Technology Education Challenge set for tomorrow

March 12, 2004|By Fay Lande

Middle and high school students will participate in the Howard public schools' 10th Technology Education Challenge from 8 a.m. to 2 p.m. tomorrow at Reservoir High School.

Technology Education students have worked on projects in their home schools. Those who have created mobile projects, such as miniature cars, planes and robots will compete tomorrow.

Students used engineering, design and problem-solving processes in creating their projects. An air-powered dragster (10 inches long and made of wood) will race and be judged on speed. The designs have been tested in small wind tunnels.

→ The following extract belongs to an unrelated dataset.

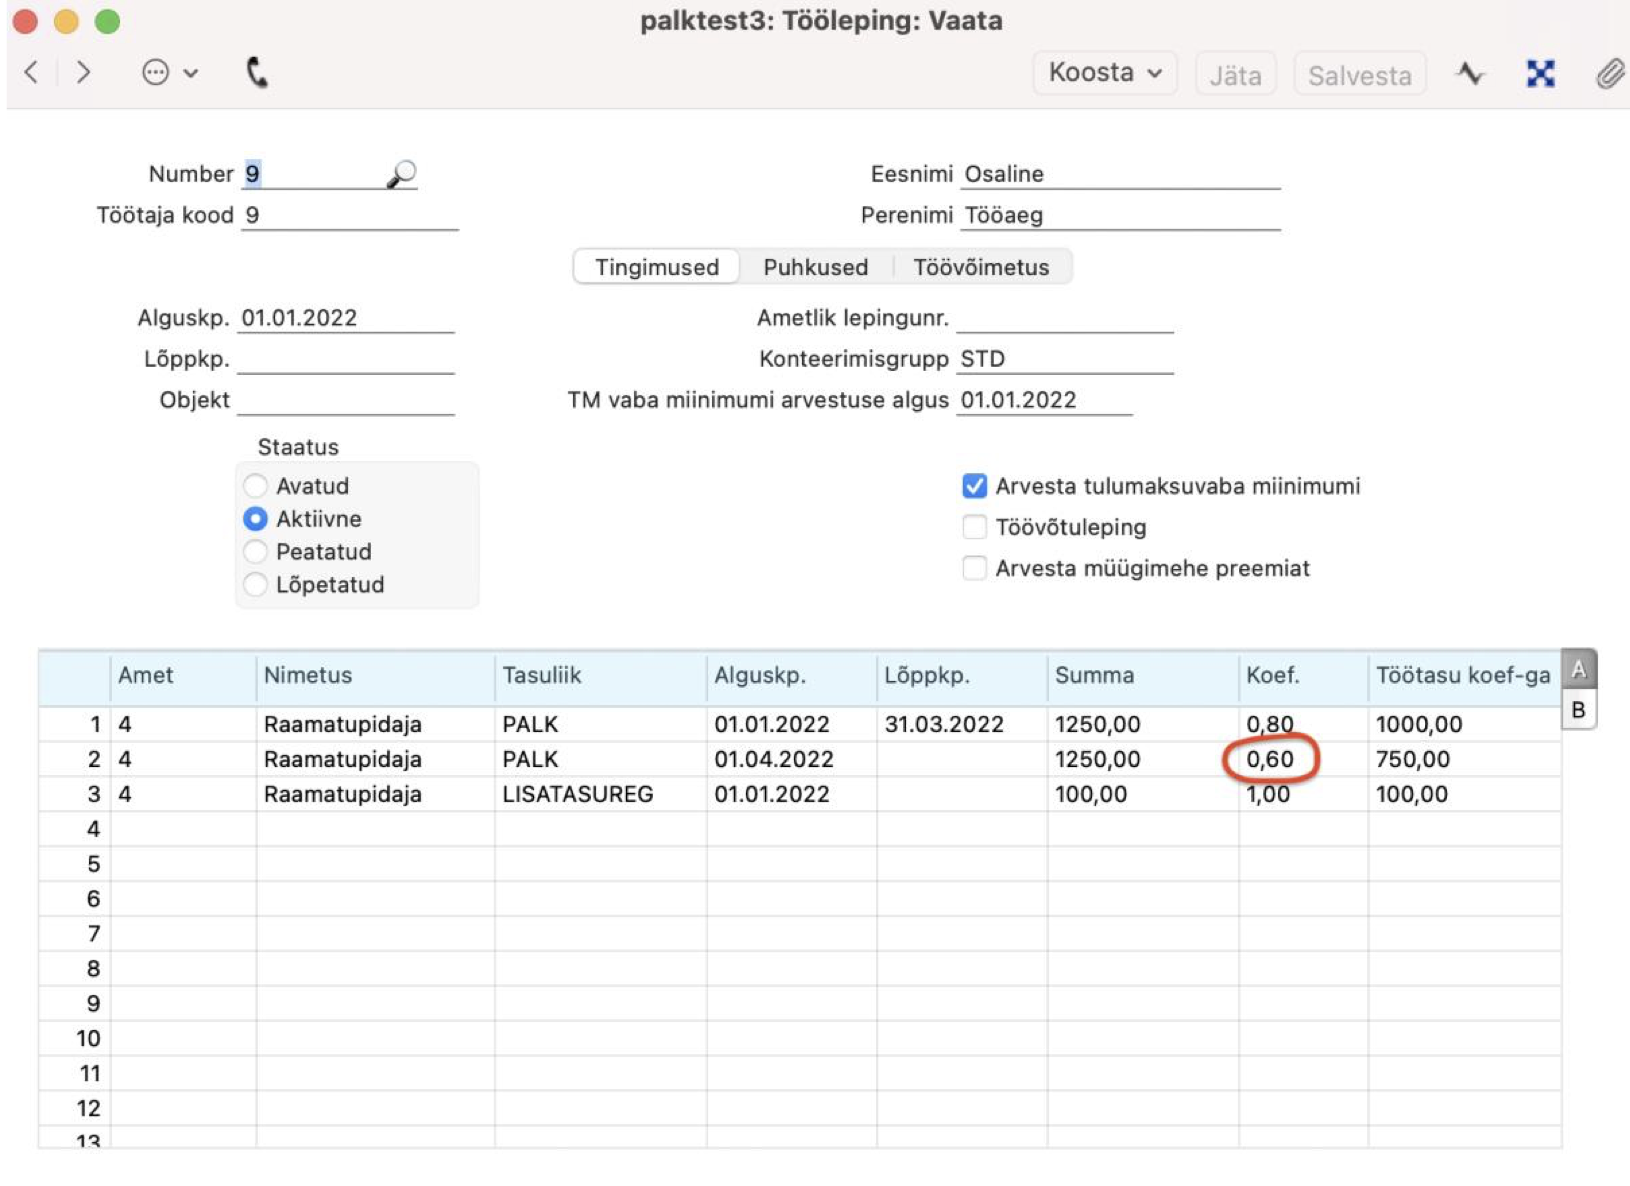The width and height of the screenshot is (1630, 1186).
Task: Switch to the Puhkused tab
Action: pyautogui.click(x=815, y=267)
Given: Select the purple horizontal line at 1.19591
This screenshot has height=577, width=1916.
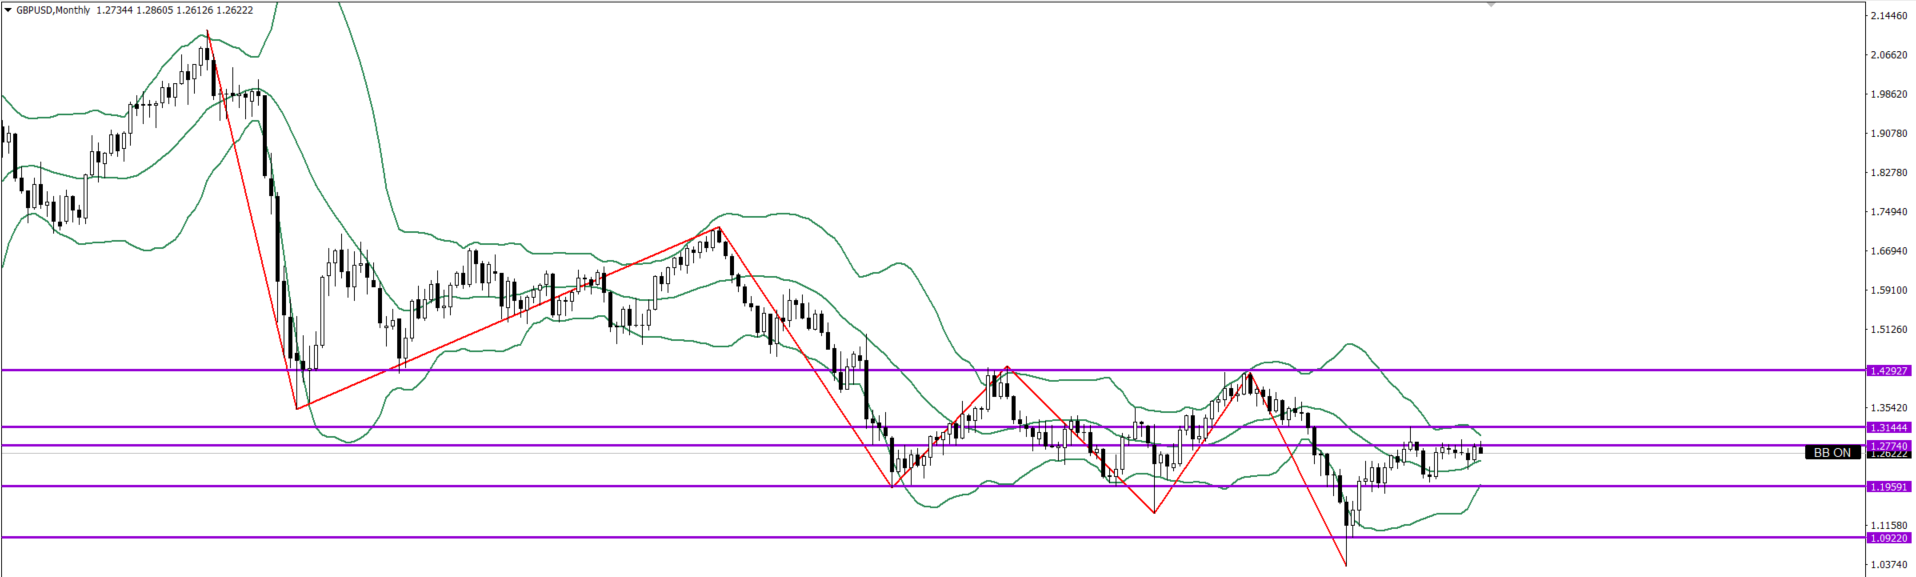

A Techno-Bot competition for middle and high school students involves designing and building a remote-controlled robot able to push another robot out of a 4-foot circle.

High school students were asked to design a house and build a model of it to specification. Architects will judge their work, said Dennis Soboleski, resource teacher for technology education programs.

Other challenges include a bridge made of plastic straws that will be tested for efficiency. The bridge must use a minimum of material and hold the most weight. A maglev vehicle (that floats on a cushion of air and is moved along a track by propeller) and a tethered airplane that flies in a circle 16-feet in diameter will also be tested, Soboleski said.

The young designers are required to bring a three-paneled display describing their project and the creation process. During judging, they will stand by their exhibits and answer questions.

Trophies will be presented to the top three teams in each event.

Information: 410-313-6629.

Murray Hill Middle pupils marking dAp Day today

Murray Hill Middle School will celebrate its second dAp (Disability Awareness Program) Day today.

Activities are planned to help children develop sensitivity to the challenges and experiences of people with disabilities, "with the message being that we're more alike than different," said Gifted and Talented Program resource teacher Lisa Gottlieb, who is coordinating the program in cooperation with Howard County public schools.

The children will hear speakers, and some will participate in a wheelchair-basketball demonstration, alongside athletes with disabilities. Fidos for Freedom, a local nonprofit group, will show dogs trained to help people with low vision or physical disabilities.

"That'll be our whole day," Gottlieb said.